Supersymmetric non-linear sigma-models with boundaries revisited

TL;DR

This paper revisits supersymmetric non-linear sigma-models with boundaries, providing a simplified off-shell formulation, analyzing boundary conditions, and exploring conditions for extended supersymmetry in a geometric framework.

Contribution

It offers a comprehensive, simplified off-shell formulation of N=1 supersymmetric sigma-models with boundaries and clarifies conditions for extended supersymmetry.

Findings

Derived the most general boundary conditions for non-supersymmetric case

Showed no additional conditions are needed for N=1 supersymmetry

Identified geometric conditions for second supersymmetry involving complex structures

Abstract

We study two-dimensional supersymmetric non-linear sigma-models with boundaries. We derive the most general family of boundary conditions in the non-supersymmetric case. Next we show that no further conditions arise when passing to the N=1 model. We present a manifest N=1 off-shell formulation.
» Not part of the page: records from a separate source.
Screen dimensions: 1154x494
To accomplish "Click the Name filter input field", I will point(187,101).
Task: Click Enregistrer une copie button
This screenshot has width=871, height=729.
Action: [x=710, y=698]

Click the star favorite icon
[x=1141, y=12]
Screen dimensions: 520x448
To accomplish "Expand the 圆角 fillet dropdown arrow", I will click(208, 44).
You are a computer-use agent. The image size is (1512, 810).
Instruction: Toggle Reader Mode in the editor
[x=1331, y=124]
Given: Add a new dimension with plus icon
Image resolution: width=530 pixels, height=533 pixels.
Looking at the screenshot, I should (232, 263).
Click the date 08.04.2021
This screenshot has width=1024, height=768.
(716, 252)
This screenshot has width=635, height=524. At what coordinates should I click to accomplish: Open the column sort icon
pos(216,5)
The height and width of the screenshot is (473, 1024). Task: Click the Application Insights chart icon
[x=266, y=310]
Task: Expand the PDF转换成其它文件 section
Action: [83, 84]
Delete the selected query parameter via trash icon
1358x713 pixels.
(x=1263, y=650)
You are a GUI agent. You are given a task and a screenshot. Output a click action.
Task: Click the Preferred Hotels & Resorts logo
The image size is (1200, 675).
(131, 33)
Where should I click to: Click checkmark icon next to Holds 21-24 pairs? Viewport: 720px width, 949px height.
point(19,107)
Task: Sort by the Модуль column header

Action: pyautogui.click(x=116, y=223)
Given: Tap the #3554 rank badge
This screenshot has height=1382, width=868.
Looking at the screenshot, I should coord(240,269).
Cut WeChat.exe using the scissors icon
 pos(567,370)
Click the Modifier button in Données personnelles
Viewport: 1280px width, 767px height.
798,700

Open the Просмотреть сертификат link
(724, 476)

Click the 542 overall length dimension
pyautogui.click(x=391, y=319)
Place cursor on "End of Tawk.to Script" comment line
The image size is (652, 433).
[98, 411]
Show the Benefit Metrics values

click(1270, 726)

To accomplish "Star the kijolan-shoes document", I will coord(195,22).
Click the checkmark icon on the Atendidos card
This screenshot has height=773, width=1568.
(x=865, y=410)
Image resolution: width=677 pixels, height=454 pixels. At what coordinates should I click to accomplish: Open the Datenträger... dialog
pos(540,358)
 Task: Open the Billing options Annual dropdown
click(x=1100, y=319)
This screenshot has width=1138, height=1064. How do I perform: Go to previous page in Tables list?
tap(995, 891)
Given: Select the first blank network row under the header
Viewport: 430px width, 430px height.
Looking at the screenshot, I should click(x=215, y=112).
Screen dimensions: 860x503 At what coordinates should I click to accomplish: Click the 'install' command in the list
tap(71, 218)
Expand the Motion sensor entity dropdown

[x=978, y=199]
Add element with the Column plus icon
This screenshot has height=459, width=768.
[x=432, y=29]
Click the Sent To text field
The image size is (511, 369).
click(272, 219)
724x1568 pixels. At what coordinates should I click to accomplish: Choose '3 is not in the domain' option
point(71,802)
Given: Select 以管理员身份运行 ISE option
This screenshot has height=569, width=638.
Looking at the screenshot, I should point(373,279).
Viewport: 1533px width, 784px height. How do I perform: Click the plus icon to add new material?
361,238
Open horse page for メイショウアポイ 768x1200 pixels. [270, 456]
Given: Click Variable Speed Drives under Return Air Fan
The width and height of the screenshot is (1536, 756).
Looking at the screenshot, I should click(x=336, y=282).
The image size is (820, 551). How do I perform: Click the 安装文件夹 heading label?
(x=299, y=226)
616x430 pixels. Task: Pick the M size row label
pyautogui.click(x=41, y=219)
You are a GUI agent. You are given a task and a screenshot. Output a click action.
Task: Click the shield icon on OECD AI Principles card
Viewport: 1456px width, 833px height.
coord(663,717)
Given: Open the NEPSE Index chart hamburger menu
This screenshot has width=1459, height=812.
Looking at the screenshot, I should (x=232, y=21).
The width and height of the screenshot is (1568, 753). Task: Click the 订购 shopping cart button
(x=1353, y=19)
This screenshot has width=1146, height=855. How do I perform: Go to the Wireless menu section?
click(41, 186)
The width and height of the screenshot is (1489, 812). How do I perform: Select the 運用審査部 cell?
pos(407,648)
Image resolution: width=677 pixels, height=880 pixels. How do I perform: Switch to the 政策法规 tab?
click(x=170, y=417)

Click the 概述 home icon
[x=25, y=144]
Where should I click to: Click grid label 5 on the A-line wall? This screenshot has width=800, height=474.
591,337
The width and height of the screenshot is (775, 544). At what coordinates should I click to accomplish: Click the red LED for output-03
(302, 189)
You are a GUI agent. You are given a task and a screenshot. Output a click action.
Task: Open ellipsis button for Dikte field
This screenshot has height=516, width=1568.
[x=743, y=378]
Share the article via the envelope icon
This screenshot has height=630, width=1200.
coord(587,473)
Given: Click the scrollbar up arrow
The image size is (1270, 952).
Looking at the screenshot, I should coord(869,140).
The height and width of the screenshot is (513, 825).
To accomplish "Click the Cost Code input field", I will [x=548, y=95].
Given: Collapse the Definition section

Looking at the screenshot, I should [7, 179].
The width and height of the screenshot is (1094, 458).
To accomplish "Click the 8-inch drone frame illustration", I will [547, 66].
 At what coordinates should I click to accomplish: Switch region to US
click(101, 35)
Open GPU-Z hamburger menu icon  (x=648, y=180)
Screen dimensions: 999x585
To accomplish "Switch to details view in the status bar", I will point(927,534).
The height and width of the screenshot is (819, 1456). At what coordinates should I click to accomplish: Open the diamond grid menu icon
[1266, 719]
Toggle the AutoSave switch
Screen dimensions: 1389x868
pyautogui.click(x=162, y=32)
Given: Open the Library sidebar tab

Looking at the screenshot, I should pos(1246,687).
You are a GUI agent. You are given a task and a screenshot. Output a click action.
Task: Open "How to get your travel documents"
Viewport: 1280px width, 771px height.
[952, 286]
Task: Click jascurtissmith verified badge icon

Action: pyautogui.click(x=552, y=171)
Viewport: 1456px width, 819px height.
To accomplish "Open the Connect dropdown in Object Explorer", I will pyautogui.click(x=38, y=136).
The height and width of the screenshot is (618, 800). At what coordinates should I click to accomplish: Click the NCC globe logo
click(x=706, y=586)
The analysis is greatly simplified compared to previous studies and there is no need to introduce non-local superspaces nor to go (partially) on-shell. Whether or not torsion is present does not modify the discussion. Subsequently, we determine under which conditions a second supersymmetry exists. As for the case without boundaries, two covariantly constant complex structures are needed. However, because of the presence of the boundary, one gets expressed in terms of the other one and the remainder of the geometric data. Finally we recast some of our results in N=2 superspace and discuss applications.